• DOCUMENT SEGMENT:
'''

Twelve years ago this week, the Taliban regime retreated from Kabul. Children were finally free to fly kites, women emerged from behind their burqas, and girls could again dream of going to school. Women and girls have made hard-won advancements.
Afghan women have seats in parliament, run businesses and even serve as police officers and park rangers.
In its treatment of women, the Taliban was one of the most brutal regimes the world has ever known. That legacy lingers in even the most basic aspects of life.
For girls and women, something as seemingly simple as attending school requires great bravery. In November 2008, as Shamsia Husseini walked to school in Kandahar, a masked man ripped off her veil and sprayed acid across her face. Now 22, Shamsia has defied her attacker and works as a teacher. "I want to show that education is important and that women can do more than work in the kitchen," she recently told Agence France-Presse.
Despite such risks, girls are desperate to learn. Shamsia's all-girls school in Kandahar has 2,600 students, ages 6 to 20. Even with tents pitched outside the building, the school cannot accommodate the many girls who want to study. Under the Taliban, only 5,000 Afghan girls were enrolled in school. By 2011, there were 2.4 million.
Yet these gains are fragile, and there is a real danger that they will be reversed. In the first half of this year, according to the United Nations, Afghanistan's civilian death rate rose precipitously. Because of improvised explosive devices and the deliberate targeting of civilians by anti-government forces, the death rate for women and children jumped 38 percent from the same period last year. Many prominent women have been ruthlessly targeted by the Taliban.
Last year, two female acting directors of women's affairs in Laghman province were assassinated. This August, a female member of parliament was kidnapped, and a senator was injured in an ambush of her car and her 8-year-old daughter was killed. Soon after, the country's top female police officer was fatally shot as she left her home.

'''

Stored data entries:
'''

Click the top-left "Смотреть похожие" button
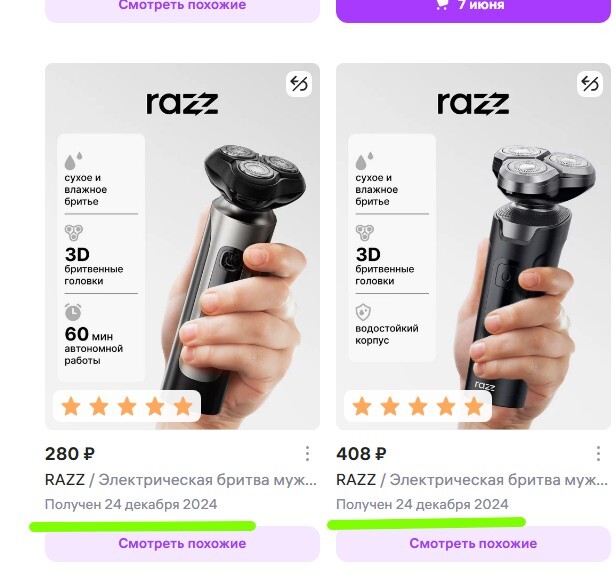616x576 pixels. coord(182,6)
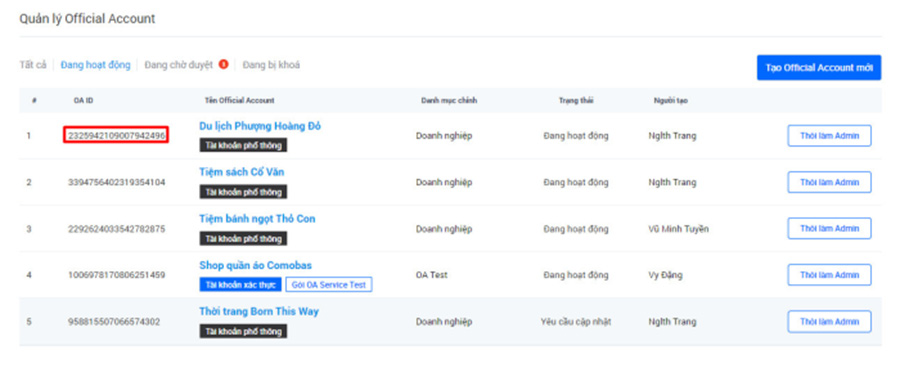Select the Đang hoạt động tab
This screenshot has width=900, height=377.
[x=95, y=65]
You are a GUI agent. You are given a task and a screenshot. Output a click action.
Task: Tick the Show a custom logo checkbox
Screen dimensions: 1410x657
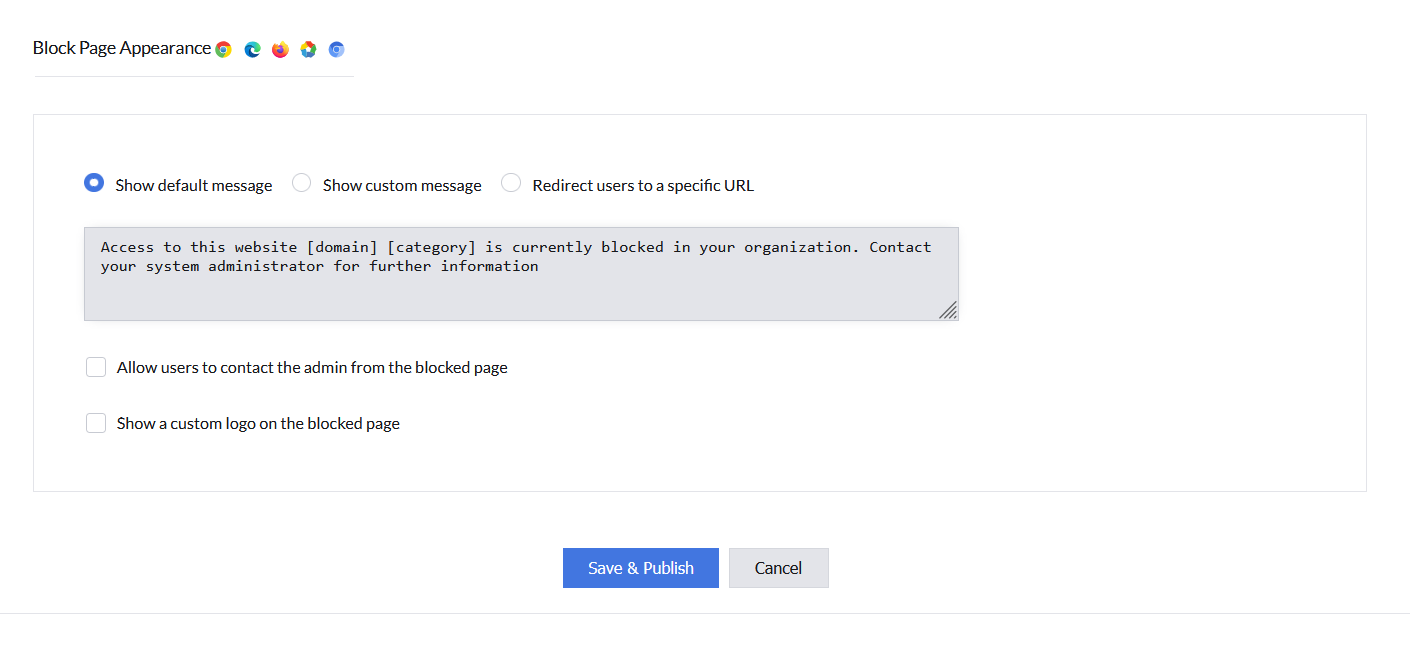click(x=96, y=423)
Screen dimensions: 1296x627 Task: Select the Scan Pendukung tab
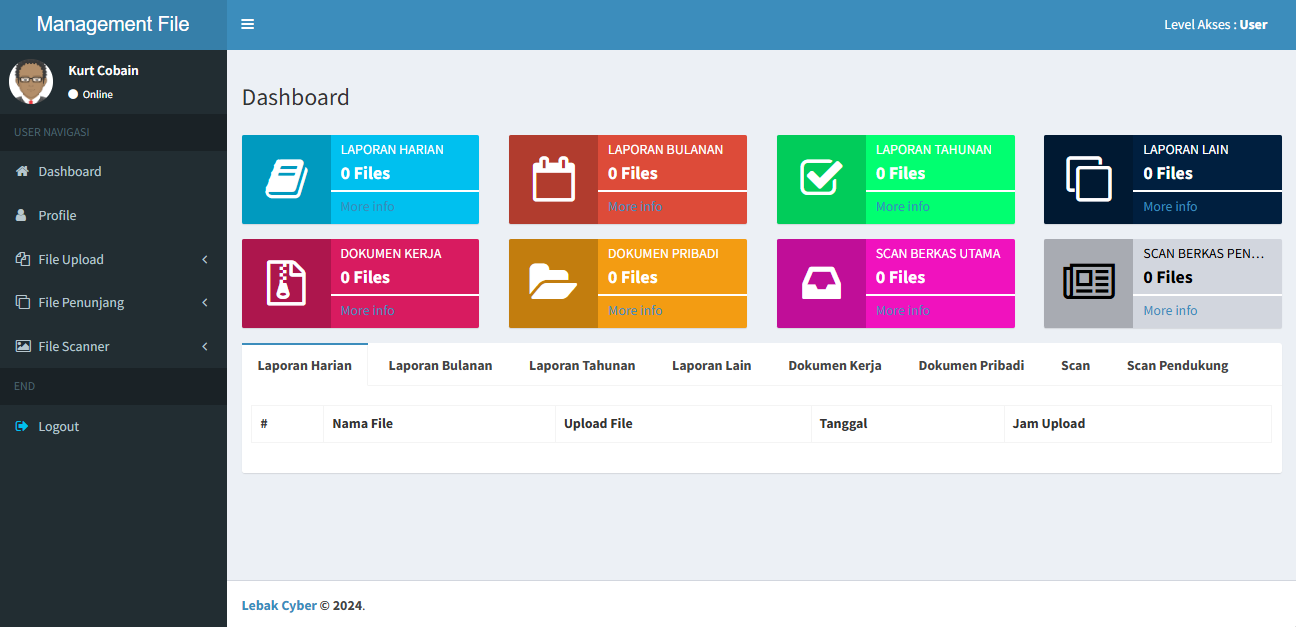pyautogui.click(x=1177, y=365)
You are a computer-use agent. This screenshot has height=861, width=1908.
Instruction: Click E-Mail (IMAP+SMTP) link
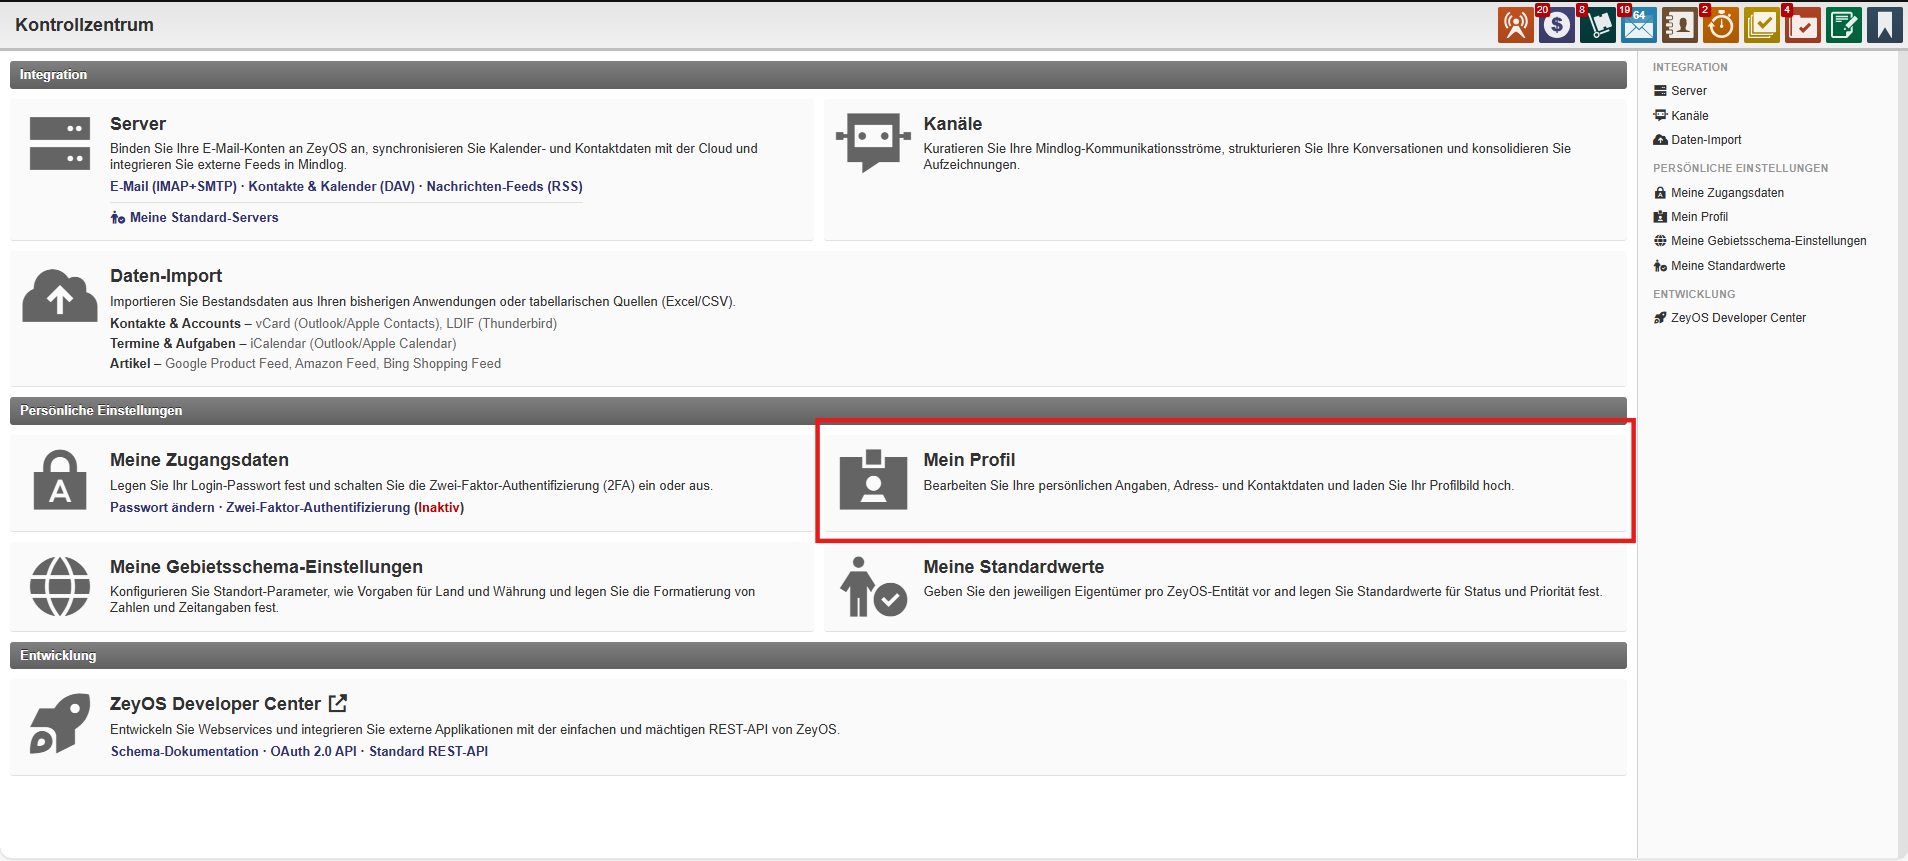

'''

• WHAT YOU WILL DO:
(a) In the paragraph of the piece on Afghan women that begins "Last year, two female acting directors," list each attack on women that it reports.
(b) Extend the piece on Afghan women and girls after the Taliban, picking up from its final sentence.

• RESPONSES TO THE TASKS:
(a)
- Two female acting directors of women's affairs in Laghman province were assassinated last year.
- A female member of parliament was kidnapped this August.
- A senator was injured in an ambush of her car, and her 8-year-old daughter was killed.
- The country's top female police officer was fatally shot as she left her home.

(b)
Last month, Afghanistan's only female candidate for next year's presidential election was disqualified. Khadija Ghaznawi was running on a platform of education and jobs to give young men better options than joining the Taliban.
For many Americans, the situation in Afghanistan seems too complex and too far away to confront. I worry that the message we are sending to Afghan men, women and children is that their lives are not worth our time or attention. That message must change. We cannot abandon them.
As our military forces leave, key organizations that provide educational and economic opportunity for women are staying. They are not giving up on Afghanistan or its women.
ARZU, a private company started in 2004 by an American woman, provides Afghan women with steady income by sourcing and selling rugs they weave. Women who work for ARZU are required to send their children, boys and girls, to school. The women are given a safe place to work and a haven for their children. By adding to their family's income, these women earn greater respect from their husbands.
I thought it was symbolically important to buy ARZU rugs for American public places such as the White House. Since returning to Dallas, I have ordered them for the Bush Institute and my home.